Запись была назначена на 17 ноября в театре «Бикон». Название всей программе дал новый номер. У меня было ощущение, что это будет первое шоу на «Эйч-би-оу» за последние десять лет, сопоставимое с «Как глушат культуру», а может, даже лучше.
И это предчувствие не покидало меня вплоть до 8:46 утра 11 сентября 2001 года, когда первый самолет врезался в башню. Потому что шоу называлось:
Кто сказал, что в событиях 11 сентября нет ничего смешного? В тот день меня реально закидали яйцами. Усама бен, блядь, Ладен взорвал не только Всемирный торговый центр. Он уничтожил лучшее, что я написал за десять лет.
Я реалист. Мы поменяли название на «Жалобы и претензии». (Если бы выпускался сборник «типичного Джорджа Карлина», это название можно было бы смело оттиснуть на коробке.)
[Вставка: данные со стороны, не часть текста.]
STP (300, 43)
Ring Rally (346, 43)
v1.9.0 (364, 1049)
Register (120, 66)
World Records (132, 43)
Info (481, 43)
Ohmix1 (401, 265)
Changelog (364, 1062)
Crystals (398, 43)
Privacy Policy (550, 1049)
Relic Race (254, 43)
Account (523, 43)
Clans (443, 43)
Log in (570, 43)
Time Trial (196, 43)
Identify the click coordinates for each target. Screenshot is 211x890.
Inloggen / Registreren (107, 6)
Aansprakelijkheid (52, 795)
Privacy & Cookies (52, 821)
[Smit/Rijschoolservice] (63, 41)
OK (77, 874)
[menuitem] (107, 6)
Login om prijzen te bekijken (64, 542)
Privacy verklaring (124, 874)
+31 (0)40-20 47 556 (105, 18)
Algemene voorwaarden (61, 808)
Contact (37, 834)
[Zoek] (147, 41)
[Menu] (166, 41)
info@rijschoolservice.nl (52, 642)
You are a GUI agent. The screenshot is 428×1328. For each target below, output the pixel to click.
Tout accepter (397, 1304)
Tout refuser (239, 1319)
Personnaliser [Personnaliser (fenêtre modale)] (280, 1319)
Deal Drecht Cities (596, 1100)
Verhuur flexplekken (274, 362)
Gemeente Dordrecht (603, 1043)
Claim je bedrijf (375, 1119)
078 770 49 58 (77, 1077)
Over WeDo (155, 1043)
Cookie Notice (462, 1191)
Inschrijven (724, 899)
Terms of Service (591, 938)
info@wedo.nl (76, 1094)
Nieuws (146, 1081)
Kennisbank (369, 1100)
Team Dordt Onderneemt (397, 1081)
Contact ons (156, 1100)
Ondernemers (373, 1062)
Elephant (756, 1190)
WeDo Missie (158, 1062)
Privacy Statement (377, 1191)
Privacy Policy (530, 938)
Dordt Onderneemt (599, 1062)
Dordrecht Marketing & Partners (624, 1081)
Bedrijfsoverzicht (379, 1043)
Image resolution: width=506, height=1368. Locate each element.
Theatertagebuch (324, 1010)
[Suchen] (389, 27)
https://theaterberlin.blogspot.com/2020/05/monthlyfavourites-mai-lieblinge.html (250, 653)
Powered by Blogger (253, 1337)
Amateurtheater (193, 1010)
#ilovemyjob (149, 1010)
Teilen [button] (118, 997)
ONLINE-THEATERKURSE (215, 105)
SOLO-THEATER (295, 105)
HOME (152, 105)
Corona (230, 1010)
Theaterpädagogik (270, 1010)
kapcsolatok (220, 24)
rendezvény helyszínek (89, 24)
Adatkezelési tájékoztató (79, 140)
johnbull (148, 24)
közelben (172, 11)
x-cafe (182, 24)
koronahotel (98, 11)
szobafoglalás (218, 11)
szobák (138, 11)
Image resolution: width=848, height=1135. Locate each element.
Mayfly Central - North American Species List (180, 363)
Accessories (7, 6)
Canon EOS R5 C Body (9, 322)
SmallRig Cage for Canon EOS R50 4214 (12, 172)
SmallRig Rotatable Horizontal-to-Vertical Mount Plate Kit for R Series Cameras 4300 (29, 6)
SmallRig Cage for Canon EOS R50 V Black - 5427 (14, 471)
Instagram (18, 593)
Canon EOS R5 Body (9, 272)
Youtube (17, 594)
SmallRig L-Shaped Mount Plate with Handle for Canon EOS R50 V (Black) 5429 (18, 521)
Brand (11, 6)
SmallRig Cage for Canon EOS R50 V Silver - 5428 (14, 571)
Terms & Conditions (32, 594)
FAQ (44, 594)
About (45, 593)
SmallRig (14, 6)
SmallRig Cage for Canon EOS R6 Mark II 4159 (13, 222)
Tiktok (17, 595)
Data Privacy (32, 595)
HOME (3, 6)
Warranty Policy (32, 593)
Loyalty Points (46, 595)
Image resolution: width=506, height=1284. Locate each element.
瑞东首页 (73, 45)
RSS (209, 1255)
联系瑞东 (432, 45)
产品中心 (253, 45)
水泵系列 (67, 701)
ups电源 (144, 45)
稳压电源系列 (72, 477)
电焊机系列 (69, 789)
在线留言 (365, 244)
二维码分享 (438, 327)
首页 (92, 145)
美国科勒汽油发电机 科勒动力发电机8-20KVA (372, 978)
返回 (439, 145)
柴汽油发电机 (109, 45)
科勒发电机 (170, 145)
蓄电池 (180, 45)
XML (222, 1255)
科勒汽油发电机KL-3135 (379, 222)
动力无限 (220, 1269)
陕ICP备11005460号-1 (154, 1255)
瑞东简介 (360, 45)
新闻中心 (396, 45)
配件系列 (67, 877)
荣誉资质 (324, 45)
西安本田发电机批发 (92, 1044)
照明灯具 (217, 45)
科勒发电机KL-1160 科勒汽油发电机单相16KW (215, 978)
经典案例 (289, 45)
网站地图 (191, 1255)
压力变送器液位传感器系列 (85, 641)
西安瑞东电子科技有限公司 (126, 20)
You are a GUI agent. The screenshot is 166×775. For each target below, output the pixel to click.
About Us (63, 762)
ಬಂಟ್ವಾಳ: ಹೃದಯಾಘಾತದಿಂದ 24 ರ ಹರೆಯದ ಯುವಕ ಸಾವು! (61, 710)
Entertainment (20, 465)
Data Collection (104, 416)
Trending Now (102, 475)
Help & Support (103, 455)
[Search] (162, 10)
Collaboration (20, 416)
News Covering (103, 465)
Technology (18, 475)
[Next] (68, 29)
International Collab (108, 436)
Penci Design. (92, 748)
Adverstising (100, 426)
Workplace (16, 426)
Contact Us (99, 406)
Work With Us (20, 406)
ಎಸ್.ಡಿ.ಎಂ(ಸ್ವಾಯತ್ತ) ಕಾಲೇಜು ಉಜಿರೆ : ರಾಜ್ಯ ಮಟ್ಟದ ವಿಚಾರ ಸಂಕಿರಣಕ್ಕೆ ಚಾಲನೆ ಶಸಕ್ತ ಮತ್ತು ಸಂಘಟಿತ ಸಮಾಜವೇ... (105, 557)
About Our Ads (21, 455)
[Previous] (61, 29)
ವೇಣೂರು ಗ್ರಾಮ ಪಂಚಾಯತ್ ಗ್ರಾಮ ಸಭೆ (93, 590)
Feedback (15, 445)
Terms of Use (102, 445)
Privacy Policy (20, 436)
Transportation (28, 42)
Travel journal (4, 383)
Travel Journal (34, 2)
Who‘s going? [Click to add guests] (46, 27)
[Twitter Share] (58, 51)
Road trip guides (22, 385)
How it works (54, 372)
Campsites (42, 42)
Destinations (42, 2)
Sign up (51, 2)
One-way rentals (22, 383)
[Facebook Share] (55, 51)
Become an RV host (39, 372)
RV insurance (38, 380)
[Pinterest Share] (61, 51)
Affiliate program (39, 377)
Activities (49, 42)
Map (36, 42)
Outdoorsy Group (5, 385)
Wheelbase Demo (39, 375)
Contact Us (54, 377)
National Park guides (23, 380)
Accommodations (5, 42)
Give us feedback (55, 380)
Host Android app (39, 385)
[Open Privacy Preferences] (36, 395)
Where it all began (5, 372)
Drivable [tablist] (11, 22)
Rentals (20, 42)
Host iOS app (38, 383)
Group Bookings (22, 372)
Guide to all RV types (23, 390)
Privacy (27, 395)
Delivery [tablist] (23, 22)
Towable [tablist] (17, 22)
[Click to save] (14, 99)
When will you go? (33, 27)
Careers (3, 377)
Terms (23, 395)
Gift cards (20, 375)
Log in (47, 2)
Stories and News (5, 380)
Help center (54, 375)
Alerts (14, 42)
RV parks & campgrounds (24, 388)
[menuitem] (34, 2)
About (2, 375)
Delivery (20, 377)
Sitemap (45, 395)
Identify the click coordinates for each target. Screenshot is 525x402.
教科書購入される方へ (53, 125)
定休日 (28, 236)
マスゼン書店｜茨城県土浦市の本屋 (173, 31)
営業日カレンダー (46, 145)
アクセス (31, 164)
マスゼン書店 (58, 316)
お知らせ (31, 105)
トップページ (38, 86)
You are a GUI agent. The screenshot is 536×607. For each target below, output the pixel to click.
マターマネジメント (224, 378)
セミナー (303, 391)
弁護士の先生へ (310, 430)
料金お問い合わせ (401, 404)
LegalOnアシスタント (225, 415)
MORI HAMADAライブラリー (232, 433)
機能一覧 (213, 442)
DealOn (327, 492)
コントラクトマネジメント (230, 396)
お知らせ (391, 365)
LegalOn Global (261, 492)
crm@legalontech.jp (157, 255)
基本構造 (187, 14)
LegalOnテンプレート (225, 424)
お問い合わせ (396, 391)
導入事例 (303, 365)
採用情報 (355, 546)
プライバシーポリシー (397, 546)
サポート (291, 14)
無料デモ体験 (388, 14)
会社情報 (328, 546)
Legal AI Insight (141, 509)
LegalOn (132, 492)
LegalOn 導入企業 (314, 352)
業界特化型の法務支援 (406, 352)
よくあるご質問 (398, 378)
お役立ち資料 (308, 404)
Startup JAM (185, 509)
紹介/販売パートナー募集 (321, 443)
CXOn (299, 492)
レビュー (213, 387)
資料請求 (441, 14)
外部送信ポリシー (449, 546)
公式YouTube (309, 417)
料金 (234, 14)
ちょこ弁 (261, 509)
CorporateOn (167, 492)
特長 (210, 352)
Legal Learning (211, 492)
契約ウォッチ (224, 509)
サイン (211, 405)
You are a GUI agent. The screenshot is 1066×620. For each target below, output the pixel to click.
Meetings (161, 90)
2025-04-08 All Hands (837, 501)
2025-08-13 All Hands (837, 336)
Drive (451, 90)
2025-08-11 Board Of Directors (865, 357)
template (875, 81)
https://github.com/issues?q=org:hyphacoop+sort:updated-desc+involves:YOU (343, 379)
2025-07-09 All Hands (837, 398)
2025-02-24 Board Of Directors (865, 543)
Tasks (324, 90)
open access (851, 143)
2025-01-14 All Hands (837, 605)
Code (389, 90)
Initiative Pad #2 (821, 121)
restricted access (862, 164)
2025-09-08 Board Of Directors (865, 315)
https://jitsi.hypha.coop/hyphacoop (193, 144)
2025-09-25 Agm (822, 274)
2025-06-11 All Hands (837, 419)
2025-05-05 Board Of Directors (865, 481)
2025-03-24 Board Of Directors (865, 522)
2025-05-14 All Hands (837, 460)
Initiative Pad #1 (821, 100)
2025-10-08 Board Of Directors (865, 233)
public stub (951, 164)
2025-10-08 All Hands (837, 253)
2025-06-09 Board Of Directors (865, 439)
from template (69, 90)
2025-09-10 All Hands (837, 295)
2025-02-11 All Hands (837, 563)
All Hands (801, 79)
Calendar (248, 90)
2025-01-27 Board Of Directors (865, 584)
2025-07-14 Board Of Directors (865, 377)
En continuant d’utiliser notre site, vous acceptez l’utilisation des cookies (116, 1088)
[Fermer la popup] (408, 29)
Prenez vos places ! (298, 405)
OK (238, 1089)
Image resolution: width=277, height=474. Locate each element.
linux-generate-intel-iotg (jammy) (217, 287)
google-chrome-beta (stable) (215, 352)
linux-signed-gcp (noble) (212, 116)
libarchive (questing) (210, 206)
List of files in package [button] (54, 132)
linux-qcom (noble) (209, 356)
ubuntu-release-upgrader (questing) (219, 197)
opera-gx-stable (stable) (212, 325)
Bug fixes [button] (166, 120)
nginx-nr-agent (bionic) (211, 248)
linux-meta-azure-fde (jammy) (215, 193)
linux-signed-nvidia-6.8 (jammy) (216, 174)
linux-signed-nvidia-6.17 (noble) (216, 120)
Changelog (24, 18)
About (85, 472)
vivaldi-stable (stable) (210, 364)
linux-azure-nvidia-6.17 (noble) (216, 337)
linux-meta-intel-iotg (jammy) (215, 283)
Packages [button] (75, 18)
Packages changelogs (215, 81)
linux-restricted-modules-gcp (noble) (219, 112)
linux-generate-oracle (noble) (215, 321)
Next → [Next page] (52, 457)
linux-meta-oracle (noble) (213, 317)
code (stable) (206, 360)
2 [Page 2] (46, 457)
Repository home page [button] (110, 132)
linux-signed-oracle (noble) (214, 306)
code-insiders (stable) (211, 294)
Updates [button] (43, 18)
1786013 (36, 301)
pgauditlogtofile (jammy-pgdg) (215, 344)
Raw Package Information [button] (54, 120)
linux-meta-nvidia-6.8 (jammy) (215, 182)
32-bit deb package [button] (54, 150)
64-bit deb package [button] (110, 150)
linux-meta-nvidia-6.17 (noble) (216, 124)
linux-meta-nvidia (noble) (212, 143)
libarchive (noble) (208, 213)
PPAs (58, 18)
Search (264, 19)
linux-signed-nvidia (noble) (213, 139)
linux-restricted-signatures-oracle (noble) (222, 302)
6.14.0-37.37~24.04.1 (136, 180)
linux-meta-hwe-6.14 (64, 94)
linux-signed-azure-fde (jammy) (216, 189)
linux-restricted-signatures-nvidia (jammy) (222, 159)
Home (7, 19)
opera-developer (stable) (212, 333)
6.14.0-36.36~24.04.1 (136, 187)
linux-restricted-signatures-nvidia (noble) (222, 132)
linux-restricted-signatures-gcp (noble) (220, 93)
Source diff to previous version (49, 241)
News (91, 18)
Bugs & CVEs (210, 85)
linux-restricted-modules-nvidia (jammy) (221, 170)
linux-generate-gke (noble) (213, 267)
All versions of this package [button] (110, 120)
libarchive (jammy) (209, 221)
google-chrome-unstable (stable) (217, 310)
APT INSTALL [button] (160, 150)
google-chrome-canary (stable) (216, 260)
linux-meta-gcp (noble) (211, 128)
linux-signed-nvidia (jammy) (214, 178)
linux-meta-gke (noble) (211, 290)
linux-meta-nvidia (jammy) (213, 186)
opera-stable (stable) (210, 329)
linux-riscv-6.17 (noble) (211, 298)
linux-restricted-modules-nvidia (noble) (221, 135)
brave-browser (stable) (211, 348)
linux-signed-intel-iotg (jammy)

Ядро моих фанатов, наверное, ожидало, что я выскажусь по поводу 11 сентября. Я коснулся этого события – этого слона в гостиной, о котором не принято говорить, – зал ответил обнадеживающим смехом. Но больше я к нему не возвращался, сосредоточившись на «юморе наблюдения», который вертелся вокруг темы «Ублюдки нашего времени»: «Люди с опущенным забралом», «Родители отличников», «Если вас зовут Тодд». И убийственные «Десять заповедей».
Однако имелся в моем шоу огромный пробел размером с воронку. Давая интервью во время гастролей, я очень люблю, когда кто-нибудь из «Вестника Грейт-Фолса» или «Питтсбург пост и насморк» спрашивает:
– У вас, должно быть, много разных историй про Чейни[265]
, «Эмерикен айдол» и брючные костюмы Хиллари?– Я никогда не рассказываю про людей или события, о которых можно узнать из новостей, – отвечаю я, выбивая у них почву из-под ног.
Я ненавижу материалы на злобу дня, потому что ненавижу что-то выбрасывать. Я не хочу вникать в мелкий скандал вокруг Буша и Скутера Либби[266]
, острить на эту тему, потом еще месяц шлифовать текст, доводя до блеска, добавлять пару-тройку новых шуток, зазубривать назубок всю эту хрень – и понимать, что никто уже не смеется, потому что новость устарела. Нет, только не это! Терпеть такого не могу. Мне нравится долго и нудно шлифовать, доводить до совершенства и делать запись, чтобы она осталась со мной навсегда.Обратный пример – судьба номера «А мне нравится, когда умирает много людей». Вот почему я не выношу юмор на злобу дня. Сами новости не дали ни одного шанса монологу, основанному на новостях.
Хорошо хоть не пришлось от него отказываться. Он вошел в следующее шоу на «Эйч-би-оу» 2005 года «Жизнь стоит того, чтобы ее потерять». С момента, когда этот текст впервые спустился по родовым путям, прошло около семнадцати лет. Но рисковать не хотелось, и я переименовал его в «Чрезвычайную ситуацию по всей стране». Это была финальная точка шоу, его кульминация. Вот он – мой герой, вылизанный, безупречный, записанный на пленку. Навсегда со мной.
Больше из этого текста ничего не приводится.